Monsieur le ministre, vous avez annoncé une augmentation historique du budget de la justice, de 8 % par rapport à 2020, et nous saluons l'effort consenti. Précisons toutefois que le budget pour 2020 avait été revu à la baisse, à 7,5 milliards d'euros, et que 7,7 milliards étaient prévus pour celui-ci. Cet accroissement recouvre donc un rattrapage, il convenait de le préciser.
La Commission européenne pour l'efficacité de la justice, dans son rapport de 2020, établit un triste constat pour la France : elle compte 3 procureurs pour 100 000 habitants contre 12,13 en moyenne dans les États membres. Au lieu de contester les conclusions de ses travaux, comme l'ont fait quelquefois vos prédécesseurs, faisons-en un argument supplémentaire dans la défense d'une cause qui nous est commune.

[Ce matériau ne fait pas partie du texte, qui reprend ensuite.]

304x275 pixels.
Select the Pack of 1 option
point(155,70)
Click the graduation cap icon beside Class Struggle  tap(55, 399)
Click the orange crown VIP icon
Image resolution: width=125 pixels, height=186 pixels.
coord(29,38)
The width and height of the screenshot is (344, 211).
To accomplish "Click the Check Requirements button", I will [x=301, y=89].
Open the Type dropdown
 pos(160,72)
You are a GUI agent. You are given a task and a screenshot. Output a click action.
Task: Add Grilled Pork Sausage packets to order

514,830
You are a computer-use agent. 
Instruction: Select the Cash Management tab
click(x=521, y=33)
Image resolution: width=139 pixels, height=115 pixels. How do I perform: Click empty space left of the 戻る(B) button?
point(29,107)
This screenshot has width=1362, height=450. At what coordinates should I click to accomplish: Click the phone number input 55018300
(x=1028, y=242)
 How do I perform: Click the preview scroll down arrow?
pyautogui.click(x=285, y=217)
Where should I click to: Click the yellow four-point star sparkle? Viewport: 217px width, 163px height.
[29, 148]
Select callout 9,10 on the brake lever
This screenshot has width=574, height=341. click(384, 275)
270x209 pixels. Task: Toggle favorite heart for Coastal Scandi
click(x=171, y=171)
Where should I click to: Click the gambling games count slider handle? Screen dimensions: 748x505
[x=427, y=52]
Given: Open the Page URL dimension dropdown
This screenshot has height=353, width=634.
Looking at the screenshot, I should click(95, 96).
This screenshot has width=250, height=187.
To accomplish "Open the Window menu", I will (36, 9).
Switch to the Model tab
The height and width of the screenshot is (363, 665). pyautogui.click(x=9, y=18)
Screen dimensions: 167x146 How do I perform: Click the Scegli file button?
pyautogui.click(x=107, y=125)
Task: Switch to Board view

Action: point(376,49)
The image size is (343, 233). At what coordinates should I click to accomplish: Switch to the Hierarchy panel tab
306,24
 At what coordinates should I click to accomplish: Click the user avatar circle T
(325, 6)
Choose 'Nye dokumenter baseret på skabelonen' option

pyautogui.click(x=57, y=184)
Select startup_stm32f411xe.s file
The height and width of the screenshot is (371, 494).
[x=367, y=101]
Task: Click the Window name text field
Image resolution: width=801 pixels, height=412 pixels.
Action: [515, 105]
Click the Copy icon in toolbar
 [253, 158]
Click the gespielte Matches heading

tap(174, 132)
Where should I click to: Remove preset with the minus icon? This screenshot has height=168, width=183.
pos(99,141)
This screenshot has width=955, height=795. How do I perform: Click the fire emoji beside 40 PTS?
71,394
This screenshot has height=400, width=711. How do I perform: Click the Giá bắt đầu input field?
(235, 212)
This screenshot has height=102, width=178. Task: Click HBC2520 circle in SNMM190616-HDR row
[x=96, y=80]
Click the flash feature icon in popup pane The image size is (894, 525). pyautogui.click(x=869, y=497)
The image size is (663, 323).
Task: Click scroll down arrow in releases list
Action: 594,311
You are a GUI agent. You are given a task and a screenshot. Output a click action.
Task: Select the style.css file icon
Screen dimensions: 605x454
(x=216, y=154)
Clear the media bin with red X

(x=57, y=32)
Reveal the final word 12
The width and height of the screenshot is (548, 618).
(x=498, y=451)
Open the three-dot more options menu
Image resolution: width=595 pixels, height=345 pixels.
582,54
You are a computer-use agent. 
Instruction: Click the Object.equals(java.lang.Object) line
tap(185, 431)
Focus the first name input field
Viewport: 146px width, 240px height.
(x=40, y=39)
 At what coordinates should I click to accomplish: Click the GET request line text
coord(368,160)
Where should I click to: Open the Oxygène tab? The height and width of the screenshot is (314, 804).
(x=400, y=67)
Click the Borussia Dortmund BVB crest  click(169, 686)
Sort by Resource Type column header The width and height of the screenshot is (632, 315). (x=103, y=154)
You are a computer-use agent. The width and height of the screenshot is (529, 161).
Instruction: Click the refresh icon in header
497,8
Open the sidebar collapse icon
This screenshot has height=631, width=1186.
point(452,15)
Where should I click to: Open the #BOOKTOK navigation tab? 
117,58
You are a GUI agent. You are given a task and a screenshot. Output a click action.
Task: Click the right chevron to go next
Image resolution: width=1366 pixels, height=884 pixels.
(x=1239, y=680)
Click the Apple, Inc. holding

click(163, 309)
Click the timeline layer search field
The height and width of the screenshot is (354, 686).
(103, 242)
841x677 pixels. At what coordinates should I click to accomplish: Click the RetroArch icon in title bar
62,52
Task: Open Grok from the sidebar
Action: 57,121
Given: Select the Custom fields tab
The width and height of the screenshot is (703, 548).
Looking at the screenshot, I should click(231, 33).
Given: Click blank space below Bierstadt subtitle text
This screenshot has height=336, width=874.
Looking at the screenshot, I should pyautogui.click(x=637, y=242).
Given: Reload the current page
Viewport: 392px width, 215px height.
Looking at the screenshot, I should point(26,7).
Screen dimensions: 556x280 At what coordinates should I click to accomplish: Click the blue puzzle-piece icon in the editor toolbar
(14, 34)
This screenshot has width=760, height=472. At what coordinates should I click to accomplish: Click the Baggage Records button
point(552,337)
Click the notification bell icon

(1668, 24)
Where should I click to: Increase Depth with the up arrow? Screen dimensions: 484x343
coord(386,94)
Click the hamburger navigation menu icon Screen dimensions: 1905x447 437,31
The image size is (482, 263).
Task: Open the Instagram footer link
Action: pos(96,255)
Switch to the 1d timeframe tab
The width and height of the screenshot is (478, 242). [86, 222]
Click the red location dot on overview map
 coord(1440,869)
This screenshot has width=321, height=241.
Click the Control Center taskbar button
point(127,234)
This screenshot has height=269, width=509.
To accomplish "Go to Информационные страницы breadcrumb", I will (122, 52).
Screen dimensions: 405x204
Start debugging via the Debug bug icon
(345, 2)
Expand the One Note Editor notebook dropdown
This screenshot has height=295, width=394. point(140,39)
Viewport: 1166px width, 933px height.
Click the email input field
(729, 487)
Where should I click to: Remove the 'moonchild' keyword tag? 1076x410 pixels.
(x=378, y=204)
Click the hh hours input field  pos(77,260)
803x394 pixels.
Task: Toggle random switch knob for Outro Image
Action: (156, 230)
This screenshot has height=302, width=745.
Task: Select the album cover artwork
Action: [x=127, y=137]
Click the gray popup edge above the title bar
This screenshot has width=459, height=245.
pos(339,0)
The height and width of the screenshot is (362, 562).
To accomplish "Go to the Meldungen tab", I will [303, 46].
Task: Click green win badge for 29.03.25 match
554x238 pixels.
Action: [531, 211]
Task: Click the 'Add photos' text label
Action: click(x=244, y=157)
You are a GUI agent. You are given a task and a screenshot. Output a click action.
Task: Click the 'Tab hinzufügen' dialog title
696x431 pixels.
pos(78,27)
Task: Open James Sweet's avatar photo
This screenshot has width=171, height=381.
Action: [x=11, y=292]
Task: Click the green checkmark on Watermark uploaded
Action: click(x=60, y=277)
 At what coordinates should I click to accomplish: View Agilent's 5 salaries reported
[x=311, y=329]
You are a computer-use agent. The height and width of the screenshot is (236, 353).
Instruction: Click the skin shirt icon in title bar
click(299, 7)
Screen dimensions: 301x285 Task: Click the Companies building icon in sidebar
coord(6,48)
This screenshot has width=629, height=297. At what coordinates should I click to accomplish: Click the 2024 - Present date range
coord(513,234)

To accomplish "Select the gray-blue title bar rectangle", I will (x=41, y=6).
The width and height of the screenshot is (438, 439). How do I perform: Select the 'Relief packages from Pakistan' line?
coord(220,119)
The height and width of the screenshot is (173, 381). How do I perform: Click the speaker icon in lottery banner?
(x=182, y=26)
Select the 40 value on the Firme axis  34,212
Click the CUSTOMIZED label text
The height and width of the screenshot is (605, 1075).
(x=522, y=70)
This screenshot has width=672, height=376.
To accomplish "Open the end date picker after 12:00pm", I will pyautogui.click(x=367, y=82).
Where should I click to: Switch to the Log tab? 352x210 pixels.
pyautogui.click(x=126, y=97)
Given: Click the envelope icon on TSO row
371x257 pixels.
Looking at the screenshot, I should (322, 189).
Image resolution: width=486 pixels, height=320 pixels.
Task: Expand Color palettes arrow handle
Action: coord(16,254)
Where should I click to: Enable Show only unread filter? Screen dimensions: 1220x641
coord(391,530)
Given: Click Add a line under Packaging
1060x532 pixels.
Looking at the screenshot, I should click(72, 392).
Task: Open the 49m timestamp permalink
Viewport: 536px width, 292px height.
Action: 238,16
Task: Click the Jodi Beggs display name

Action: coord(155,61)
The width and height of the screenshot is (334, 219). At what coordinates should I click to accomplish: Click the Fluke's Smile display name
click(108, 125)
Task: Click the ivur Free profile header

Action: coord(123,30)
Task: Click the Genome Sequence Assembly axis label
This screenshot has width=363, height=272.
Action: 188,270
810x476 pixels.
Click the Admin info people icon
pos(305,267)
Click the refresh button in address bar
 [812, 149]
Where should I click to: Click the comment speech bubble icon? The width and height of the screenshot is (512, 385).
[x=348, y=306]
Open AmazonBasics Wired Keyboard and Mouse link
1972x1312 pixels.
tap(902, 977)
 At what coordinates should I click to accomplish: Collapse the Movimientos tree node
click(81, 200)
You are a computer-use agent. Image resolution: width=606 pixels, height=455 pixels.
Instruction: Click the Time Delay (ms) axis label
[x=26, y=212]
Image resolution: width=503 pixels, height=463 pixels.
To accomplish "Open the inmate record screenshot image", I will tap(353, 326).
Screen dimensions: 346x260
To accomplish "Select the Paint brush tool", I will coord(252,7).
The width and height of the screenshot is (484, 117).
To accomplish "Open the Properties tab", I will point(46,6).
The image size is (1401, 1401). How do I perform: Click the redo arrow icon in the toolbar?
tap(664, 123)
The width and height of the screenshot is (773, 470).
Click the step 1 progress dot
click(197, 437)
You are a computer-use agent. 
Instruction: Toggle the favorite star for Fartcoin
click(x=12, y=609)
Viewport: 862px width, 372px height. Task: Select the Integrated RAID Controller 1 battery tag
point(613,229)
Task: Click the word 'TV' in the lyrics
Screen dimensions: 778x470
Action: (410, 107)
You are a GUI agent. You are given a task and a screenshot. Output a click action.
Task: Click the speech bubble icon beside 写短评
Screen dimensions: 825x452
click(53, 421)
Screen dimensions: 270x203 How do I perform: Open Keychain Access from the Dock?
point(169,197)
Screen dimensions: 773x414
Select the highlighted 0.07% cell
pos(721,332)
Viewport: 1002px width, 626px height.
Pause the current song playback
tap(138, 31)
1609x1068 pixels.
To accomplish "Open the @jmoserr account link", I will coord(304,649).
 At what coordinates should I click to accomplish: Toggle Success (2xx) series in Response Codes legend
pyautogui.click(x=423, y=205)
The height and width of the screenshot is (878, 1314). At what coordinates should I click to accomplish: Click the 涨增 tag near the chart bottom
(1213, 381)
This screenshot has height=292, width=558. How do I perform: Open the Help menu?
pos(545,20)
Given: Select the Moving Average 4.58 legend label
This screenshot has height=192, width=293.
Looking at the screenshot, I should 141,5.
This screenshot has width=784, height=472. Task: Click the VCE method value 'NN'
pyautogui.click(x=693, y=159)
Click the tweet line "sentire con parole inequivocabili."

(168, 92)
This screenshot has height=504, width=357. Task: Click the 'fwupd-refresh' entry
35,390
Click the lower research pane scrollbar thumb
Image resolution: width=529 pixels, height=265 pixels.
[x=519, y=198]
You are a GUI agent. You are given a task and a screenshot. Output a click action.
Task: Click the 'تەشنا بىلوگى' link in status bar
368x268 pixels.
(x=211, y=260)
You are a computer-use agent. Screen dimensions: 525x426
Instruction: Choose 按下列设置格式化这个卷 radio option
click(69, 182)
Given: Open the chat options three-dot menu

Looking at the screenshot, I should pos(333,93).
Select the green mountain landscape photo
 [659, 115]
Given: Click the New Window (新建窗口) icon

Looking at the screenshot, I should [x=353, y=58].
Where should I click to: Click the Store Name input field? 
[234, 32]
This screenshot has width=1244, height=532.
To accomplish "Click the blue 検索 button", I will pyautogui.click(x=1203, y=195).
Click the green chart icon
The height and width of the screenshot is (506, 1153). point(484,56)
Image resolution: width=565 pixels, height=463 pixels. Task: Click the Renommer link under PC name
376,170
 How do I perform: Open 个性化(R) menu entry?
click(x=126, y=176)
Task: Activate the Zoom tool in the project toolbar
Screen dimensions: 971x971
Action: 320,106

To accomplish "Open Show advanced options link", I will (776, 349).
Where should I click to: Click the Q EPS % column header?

Nous sommes là pour vous soutenir, monsieur le ministre, dans la quête de crédits très substantiellement majorés. Nous ne pouvons plus retarder un engagement demandé avec éclat et avec les mots qu'il fallait par notre ami et collègue Jean-Jacques Urvoas, grand connaisseur de surcroît du monde du renseignement. Les ressources judiciaires et policières doivent être mises sur la table. Le moment est venu d'écrire une nouvelle page pour la justice avant que les citoyens ne s'en détournent totalement et parce que le démantèlement de l'islamisme politique, au coeur de nos préoccupations, exige de la surveillance, de la réactivité, un suivi judiciaire, donc des moyens. Ce budget n'y suffira pas. Les tâches qui s'imposent à notre démocratie sont immenses, en lien avec la société numérique qui nous caractérise désormais. La surveillance et la condamnation des personnes diffusant des propos haineux sur les réseaux sociaux, incitant à la violence, postant des informations privées, mettant ainsi en danger des personnes concernées, imposent, vous l'avez dit, monsieur le ministre, des juges à la manoeuvre et réactifs. La traque de ce qui ne relève plus de la liberté d'expression exige, afin de préserver la cohésion de notre société et garantir sa protection, des moyens substantiels que l'on ne pourra pas mobiliser dans l'épaisseur d'un trait.
Vous l'avez compris, nous considérons que ce budget, comme les précédents, n'est pas à la hauteur du combat qui nous attend. Il est celui d'un fonctionnement amélioré de la justice tel que nous le connaissons depuis des années, de cette justice qui accueille, qui tranche des litiges entre particuliers, qui juge les délits et les crimes, qui condamne, enferme ou fait le choix d'une peine alternative, qui libère aussi. Cette justice civile et pénale, aux abois depuis des années, qui a montré ses difficultés à gérer le premier confinement, doit être l'objet de notre préoccupation première, celle des parlementaires, celle du Gouvernement, quels qu'ils soient.
Ces observations étant faites, quelques remarques sur le budget lui-même. Dans le programme 101 « Accès au droit et à la justice », qui serait en augmentation de 10 %par rapport à 2020, l'aide juridictionnelle, qui constitue la principale des actions qui le composent, affiche une augmentation de 28,5 millions, mais j'avoue n'avoir pas très bien compris comment vous arrivez à un tel montant. J'aimerais donc que vous nous apportiez des éclaircissements sur ce point, monsieur le ministre. À produit intérieur brut équivalent, les pays européens ont consacré à l'aide juridictionnelle un montant deux fois plus important en moyenne. Le Gouvernement met également en valeur une augmentation de plus de 7 % des crédits alloués à la PJJ, mais elle ne se traduit que par 40 ETP supplémentaires pour 2021 : comme c'est dur, monsieur le ministre, de rattraper une telle situation, quand l'étiage est insuffisant.
De manière générale, dans le champ pénal, si nous voulons que l'alternative à l'enfermement soit une réalité et une réussite, il faut consacrer beaucoup de moyens aux ressources humaines afin d'encadrer les personnes condamnées à des peines alternatives. En cohérence, il aurait fallu accorder une priorité financière à cette transition bienvenue, moins coûteuse et plus efficace pour lutter contre la récidive. Le travail admirable accompli par les professionnels, qu'ils soient magistrats, greffiers, avocats, personnels de l'administration pénitentiaire, ne peut pallier les carences que nous connaissons.
Au-delà des questions budgétaires, le monde de la justice n'échappera pas à une révolution culturelle dans laquelle les délais de jugement, la responsabilité, l'ouverture vers une considération réciproque des différents acteurs, le numérique et l'éthique doivent avoir toute leur place. Pouvons-nous compter sur vous, monsieur le ministre ?
Le groupe Socialiste et apparentés votera le budget de la mission « Justice ».